Parmi les personnalités nommées, des membres au profil technique et académique comme Gilles Dowek, informaticien et logicien, chercheur à l’Inria, côtoieront des personnalités plus atypiques, comme Alexandre Lacroix, écrivain et directeur de la rédaction de Philosophie magazine, qui, à propos du numérique, a notamment publié Ce qui nous relie. Jusqu’où internet chagera nos vies ? (Allary éditions, 2018).

 « Nous sommes dans une course infernale pour continuer à exister, dans cette transition technologique, et donc également économique. (…) Cette dissonnance entre la vitesse de transformation de cette technologie et notre capacité à la comprendre, à la digérer, peut créer des malaises et des fractures » a déclaré Françoise Mercadal-Delasalles.

Ce nouveau CNNum va donc tenter d’ouvrir le débat, et de l’amener dans la société. « Il sera moins question de produire une parole d’experts, mais de faire émerger une pensée collective » examine la co-présidente.

Pour Gilles Babinet, il s’agit d’un « pari audacieux et exigeant. On a une phase d’accélération technologique qui est tout à fait spectaculaire » constate ce dernier. « Si on arrive à faire sortir une idée claire, et bien cette idée pourra se transcrire dans la réalité » note l’entrepreneur, qui, en paraphrasant Victor Hugo, constate que « rien n’est plus fort qu’une idée dont l’heure est venue ».

Un challenge méthodologique

Si les futurs chantiers du CNNum ne sont pas encore à l’ordre du jour, c’est un challenge méthodologique auquel sera confronté ce conseil, créé en 2011 avec pour objectif d’éclairer la conduite des politiques publiques sur les questions relatives au numérique, à un moment où il fallait inscrire le numérique dans l’agenda des décideurs.

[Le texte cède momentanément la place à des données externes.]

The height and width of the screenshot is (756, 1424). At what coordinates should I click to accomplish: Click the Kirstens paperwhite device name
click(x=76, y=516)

La mandature précédente a soulevé des enjeux numériques et sociétaux pendant la crise sanitaire, faisant naître notamment des débats sur l’application Tousanticovid, la haine en ligne ou encore la feuille de route environnementale, que l’on retrouve d’ailleurs dans son bilan 2018-2020.

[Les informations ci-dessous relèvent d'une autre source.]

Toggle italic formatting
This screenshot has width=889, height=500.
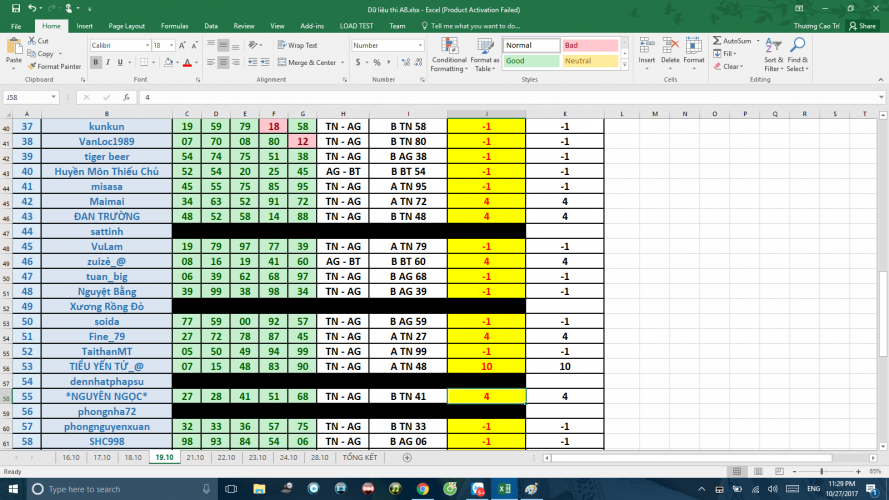click(108, 62)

Interrogés sur la question centrale de la santé, les représentants du CNNum ont tout de même reconnu que ce sujet aura une place centrale dans les débats à venir. La place du soin et le rôle du numérique associé à cette thématique seront traités « sous un angle différent, moins technique », a affirmé Françoise Mercadal-Delasalles.

La nouvelle mission du conseil consistera dans un premier temps à « formaliser les problématiques relatives au numérique » pour mettre en partage les élements utiles à la pensée et à la décision publique, tant à l’échelle nationale qu’européenne ».

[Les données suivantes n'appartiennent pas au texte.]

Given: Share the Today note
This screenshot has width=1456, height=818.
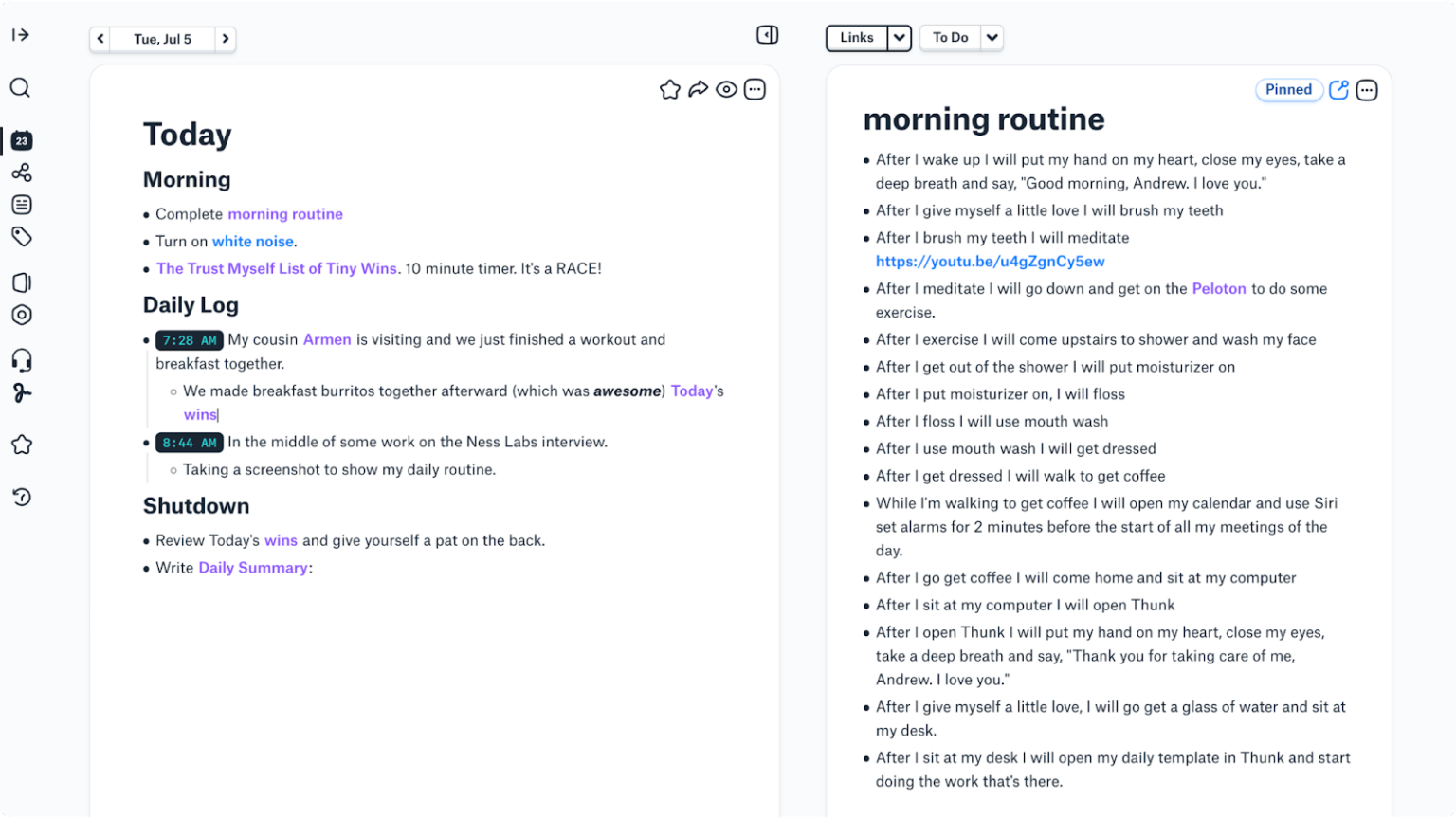Looking at the screenshot, I should [699, 88].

Un « solutionnisme technologique » qui n’est «plus à la hauteur », selon Cédric O

Sur le papier, le CNNum se déleste en partie des acteurs de l’économie numérique et de l’écosystème des startups, même s’ils ne sont pas totalement exclus. « Entre le ferus de tout déterminisme technologique et le rejet de tout technosolutionnisme béat, c’est avec un regard lucide mais positif, volontaire et ouvert que nous partagerons nos visions du numérique » considère Gilles Babinet.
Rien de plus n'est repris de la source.